ACTIVITY | Edit the article on Palm's quarterly loss from "On top of all" to "can keep up.", replacing "cooling down" with "slowing down".

(TEXT UNDER STUDY)

This is a tough time to gamble on the cell-phone market.

Following on a weak report from BlackBerry maker Research In Motion (NASDAQ:RIMM), fellow phone freak Palm (NASDAQ:PALM) just reported a $0.40 loss per share on just $296 million in sales. Last year, revenue came in at $401 million with a $0.15 profit per share, but the good times have definitely stopped rolling.

Thanks to increased competition from smartphones such as the BlackBerry Curve and the Apple (NASDAQ:AAPL) iPhone, Palm simply can't command the premium pricing it once did on its multifunctional pocket rockets. Unit volume rose by a healthy 29%, but there's a grim tale here about the average selling prices.

Doing the math, we can see that the average Palm phone sold for $534 last year, but only $306 this quarter. These are wholesale prices to network providers such as Verizon (NYSE:VZ) and AT&T (NYSE:T), not necessarily what you'd pay for the phone in the store. But the next-generation iPhone is putting serious pricing pressure on other smartphones by going for a svelte $199 per feature-packed unit. Palm can ill afford any sort of price war right now.

On top of all of that, Sony Ericsson is joining the Greek chorus of doomsayers. The joint venture between Sony (NYSE:SNE) and LM Ericsson (NASDAQ:ERIC) is saying that demand for its phones is cooling down across the board. The market is changing more rapidly than some old-line competitors can keep up.

Palm's stock has lost around 64% of its value in the past year, and it's now worth less than a fraction of its split-and-dividend-adjusted IPO price. Don't expect a rebound to the glory days of 2000, unless management is holding some cards I haven't seen yet. If there are some hidden cards, they'd better be a whole stack of aces, or else this joker is heading for the discard pile of history.

(End TEXT UNDER STUDY)
(EXERCISE DATA)

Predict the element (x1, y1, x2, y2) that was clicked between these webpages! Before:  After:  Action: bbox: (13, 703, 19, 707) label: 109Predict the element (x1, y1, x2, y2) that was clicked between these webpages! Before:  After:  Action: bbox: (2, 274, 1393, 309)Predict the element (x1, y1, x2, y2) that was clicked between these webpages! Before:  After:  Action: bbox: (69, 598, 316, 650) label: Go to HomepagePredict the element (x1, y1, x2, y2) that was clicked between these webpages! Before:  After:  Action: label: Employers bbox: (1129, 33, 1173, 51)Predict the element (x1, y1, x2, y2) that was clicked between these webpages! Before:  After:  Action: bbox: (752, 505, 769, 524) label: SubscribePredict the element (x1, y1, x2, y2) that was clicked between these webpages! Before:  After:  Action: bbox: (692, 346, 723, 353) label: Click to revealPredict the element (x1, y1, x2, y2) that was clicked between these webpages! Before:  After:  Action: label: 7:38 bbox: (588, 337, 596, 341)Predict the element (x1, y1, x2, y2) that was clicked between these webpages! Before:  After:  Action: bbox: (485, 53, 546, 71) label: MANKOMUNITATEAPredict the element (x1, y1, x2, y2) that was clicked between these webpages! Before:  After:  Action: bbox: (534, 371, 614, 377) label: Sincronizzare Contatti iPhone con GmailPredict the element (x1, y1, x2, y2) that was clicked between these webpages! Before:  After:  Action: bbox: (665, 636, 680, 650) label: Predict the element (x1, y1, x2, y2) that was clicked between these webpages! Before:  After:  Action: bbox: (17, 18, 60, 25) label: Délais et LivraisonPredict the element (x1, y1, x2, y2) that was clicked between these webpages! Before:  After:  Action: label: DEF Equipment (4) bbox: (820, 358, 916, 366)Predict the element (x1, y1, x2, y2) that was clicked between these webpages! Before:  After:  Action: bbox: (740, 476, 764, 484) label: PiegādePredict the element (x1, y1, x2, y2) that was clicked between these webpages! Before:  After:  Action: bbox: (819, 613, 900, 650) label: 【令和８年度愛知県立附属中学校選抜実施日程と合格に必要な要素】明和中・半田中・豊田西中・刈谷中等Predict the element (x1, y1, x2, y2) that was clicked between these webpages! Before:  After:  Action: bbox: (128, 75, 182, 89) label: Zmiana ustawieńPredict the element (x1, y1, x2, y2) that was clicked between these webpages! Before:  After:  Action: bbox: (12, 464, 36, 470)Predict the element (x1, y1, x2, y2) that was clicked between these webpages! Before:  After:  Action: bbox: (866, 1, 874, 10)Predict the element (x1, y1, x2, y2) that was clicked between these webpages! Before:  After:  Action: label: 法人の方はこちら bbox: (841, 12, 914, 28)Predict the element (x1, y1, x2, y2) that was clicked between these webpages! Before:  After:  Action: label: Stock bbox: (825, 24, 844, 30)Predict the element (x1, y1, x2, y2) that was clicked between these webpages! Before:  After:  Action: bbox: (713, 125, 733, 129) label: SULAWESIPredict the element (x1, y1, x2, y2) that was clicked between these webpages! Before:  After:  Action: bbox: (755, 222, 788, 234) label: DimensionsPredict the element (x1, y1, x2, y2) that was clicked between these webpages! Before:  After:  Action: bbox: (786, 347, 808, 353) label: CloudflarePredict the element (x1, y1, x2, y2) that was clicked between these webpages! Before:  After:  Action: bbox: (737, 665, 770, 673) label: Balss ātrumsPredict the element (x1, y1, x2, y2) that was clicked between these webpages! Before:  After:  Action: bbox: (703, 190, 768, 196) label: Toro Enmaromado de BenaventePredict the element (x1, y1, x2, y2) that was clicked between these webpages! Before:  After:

(End EXERCISE DATA)

SOLVED EXERCISE |
On top of all of that, Sony Ericsson is joining the Greek chorus of doomsayers. The joint venture between Sony (NYSE:SNE) and LM Ericsson (NASDAQ:ERIC) is saying that demand for its phones is slowing down across the board. The market is changing more rapidly than some old-line competitors can keep up.